What does NRC think | Keep looking for ways to address China

Nowhere is the powerlessness of ‘the international community’ at this moment greater than in Xinjiang, the Chinese region where the Uyghur minority is forced by all possible means to adopt Han Chinese culture. It has been known for years that China is detaining Uyghurs in camps on a large scale and that the stories of victims are in stark contrast to the official line that they are ‘training centers’.

The stories of arbitrary detention, disappearance, torture, rape and forced sterilization are persistent and deeply concerning. Certainly a country that wants to be a global power should be held accountable for it in a credible way.

But China doesn’t care. Journalists visiting the region are monitored and Uyghurs are eager to share their views. For information from Xinjiang, the outside world is dependent on Uyghurs and refugees data leaks as published last week Xinjiang Police Filesa hacked local police file containing the passport photos of thousands of imprisoned men, women, as well as minors.

The abstract, rough estimate that more than a million Uyghurs are or have been incarcerated is now accompanied by concrete faces, some with tears in their eyes. Their ‘crime’ is often mentioned. For example, a man was sentenced to ten years in prison because he did not drink alcohol and therefore had to be a radicalized Muslim. His mother was imprisoned for the simple fact that she is his mother.
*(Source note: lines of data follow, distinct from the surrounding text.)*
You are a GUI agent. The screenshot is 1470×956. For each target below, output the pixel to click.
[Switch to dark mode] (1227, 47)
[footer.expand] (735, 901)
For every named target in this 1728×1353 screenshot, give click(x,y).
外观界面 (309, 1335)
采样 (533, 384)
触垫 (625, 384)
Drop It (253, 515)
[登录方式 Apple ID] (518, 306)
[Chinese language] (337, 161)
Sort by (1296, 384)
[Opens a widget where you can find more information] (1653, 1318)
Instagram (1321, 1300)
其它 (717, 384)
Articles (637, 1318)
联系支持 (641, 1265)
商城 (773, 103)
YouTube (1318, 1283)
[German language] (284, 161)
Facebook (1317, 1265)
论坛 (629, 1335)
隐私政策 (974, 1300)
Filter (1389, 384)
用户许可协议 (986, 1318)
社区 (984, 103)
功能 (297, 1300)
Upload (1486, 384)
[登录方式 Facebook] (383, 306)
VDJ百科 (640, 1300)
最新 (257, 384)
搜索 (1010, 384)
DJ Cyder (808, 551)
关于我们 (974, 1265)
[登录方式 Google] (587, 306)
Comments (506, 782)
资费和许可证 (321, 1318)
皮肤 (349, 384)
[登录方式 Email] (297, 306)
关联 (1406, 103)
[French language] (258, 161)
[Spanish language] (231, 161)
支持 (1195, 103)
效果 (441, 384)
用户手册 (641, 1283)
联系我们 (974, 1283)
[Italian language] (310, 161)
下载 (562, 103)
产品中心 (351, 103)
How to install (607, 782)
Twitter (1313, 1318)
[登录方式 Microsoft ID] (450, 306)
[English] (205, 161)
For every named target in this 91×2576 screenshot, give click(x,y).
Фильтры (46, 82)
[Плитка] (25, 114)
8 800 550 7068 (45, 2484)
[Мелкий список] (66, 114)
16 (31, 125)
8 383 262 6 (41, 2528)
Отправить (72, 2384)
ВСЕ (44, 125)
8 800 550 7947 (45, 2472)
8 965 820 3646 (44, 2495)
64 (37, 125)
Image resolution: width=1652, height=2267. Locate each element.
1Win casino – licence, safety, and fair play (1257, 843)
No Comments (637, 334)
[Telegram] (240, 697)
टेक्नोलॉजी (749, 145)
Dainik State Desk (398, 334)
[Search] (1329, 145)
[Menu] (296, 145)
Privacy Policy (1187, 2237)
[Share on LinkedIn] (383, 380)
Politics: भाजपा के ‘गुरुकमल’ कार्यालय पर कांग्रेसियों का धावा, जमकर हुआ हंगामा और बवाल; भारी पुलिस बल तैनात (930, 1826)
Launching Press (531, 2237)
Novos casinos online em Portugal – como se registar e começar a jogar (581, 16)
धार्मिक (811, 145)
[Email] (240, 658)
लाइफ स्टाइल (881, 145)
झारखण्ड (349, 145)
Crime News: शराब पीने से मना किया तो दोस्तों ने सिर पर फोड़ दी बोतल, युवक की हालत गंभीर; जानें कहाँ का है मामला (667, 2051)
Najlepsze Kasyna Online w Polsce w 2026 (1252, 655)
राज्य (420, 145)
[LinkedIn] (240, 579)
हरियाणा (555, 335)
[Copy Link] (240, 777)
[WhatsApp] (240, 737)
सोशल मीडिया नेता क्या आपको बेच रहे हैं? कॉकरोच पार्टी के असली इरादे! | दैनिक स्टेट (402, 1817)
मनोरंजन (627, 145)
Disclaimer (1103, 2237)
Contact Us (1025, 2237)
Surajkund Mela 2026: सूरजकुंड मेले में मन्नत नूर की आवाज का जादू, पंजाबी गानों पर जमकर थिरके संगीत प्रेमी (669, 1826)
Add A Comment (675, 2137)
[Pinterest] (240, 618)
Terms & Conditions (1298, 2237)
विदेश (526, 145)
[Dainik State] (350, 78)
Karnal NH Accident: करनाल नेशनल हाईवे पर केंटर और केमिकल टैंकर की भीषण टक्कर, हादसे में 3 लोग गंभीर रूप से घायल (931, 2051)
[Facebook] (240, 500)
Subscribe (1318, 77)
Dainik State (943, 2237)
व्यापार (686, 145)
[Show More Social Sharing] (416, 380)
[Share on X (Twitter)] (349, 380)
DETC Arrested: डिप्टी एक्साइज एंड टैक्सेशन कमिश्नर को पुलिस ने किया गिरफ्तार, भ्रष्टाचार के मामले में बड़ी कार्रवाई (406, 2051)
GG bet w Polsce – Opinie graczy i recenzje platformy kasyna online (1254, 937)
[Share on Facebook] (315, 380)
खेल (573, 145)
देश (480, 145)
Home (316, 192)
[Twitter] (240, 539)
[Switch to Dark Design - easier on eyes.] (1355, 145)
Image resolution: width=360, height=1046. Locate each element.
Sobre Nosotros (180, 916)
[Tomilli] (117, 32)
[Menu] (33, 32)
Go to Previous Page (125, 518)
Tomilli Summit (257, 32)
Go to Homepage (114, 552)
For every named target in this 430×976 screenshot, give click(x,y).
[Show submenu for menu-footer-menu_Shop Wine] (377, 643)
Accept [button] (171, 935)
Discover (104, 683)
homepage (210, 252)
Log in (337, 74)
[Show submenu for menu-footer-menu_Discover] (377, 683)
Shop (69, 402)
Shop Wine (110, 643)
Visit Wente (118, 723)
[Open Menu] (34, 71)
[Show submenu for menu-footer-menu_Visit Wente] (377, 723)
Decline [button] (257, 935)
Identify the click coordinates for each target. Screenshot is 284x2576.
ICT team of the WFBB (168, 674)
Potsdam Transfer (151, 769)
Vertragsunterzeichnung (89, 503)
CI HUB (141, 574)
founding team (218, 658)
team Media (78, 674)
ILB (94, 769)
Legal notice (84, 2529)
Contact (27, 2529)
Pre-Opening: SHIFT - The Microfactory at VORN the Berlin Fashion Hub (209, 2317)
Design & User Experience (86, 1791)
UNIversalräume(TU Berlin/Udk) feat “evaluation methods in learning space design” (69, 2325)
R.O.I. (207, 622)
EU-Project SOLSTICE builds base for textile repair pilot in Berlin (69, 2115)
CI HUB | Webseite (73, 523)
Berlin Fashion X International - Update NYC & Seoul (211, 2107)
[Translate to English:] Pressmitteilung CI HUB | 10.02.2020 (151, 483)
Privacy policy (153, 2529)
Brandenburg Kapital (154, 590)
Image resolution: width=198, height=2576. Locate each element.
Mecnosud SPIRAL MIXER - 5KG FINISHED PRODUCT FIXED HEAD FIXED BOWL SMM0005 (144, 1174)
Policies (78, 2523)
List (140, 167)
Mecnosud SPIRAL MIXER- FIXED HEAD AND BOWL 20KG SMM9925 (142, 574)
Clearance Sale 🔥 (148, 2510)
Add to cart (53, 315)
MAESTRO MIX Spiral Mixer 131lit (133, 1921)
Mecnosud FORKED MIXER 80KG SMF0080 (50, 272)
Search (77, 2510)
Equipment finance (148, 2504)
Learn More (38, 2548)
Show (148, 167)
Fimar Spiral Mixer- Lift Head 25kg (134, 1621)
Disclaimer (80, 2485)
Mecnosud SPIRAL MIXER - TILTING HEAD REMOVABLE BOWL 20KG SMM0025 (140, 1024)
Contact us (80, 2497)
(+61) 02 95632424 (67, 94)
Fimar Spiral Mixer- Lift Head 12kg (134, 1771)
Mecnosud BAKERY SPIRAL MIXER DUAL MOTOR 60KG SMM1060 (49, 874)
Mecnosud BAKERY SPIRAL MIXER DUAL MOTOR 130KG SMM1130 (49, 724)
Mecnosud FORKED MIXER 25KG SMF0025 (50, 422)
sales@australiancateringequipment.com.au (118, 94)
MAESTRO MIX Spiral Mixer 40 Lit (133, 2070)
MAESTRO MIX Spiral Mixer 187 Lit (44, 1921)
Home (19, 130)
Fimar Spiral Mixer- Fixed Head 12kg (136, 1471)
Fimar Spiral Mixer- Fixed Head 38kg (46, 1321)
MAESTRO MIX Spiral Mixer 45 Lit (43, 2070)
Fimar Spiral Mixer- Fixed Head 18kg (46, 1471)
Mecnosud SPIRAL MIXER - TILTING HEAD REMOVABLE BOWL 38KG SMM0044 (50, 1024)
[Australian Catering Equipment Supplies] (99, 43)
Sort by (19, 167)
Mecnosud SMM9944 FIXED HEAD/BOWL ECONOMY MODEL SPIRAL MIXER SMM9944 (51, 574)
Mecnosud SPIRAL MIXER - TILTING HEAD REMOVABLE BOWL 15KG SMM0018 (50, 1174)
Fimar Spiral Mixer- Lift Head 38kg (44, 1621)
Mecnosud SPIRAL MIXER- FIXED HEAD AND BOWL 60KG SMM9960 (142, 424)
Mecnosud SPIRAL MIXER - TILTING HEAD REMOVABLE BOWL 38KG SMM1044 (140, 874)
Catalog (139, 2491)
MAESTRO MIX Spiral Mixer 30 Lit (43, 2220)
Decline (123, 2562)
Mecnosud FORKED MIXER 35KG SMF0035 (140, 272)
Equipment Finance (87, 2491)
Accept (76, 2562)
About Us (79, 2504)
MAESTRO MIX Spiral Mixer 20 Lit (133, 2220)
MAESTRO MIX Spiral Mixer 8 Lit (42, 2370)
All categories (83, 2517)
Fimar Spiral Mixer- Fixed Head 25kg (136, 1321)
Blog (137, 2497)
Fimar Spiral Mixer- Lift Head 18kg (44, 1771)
This kind of publication is of great importance. Perhaps they arouse some shame in Beijing, or at least the awareness that the outside world is not indifferent. As with (almost forgotten) Tibet and Hong Kong, the world must continue to point out that human rights are being violated on a large scale here.

This is all the more relevant now that it is clear that the system of international organizations established after World War II to protect those rights is no match for China’s insistence that the situation in Xinjiang is a strictly domestic affair. In the UN Security Council, China has a veto, at the International Court of Justice and the International Criminal Court it wants not cooperating† These institutions are based on the principle that a country wants to be accountable. If a powerful country like China refuses to do so, they have no tools to force it.

This inability became painfully clear during UN Human Rights Commissioner Michelle Bachelet’s recent visit to China. After four years of pleading with the Chinese authorities, she was allowed to take a – heavily staged – look at Xinjiang, but afterwards she refrained from critical comment. As the highest protector of human rights, that is her task. But the question also arises as to how effective it would have been; it can be assumed that Beijing would then close the door and would no longer be approachable at all. Bachelet chose to maintain the painstakingly forged relationship, presumably without expecting much from it himself.

As she tries to achieve something through diplomacy, it is important to keep looking for alternative ways to hold China to account, no matter how limited the options seem. One way is to keep re-imagining the people who are involved, as the Xinjiang Police Files are doing now. Taking victims and witnesses seriously, the outside world is not powerless in this.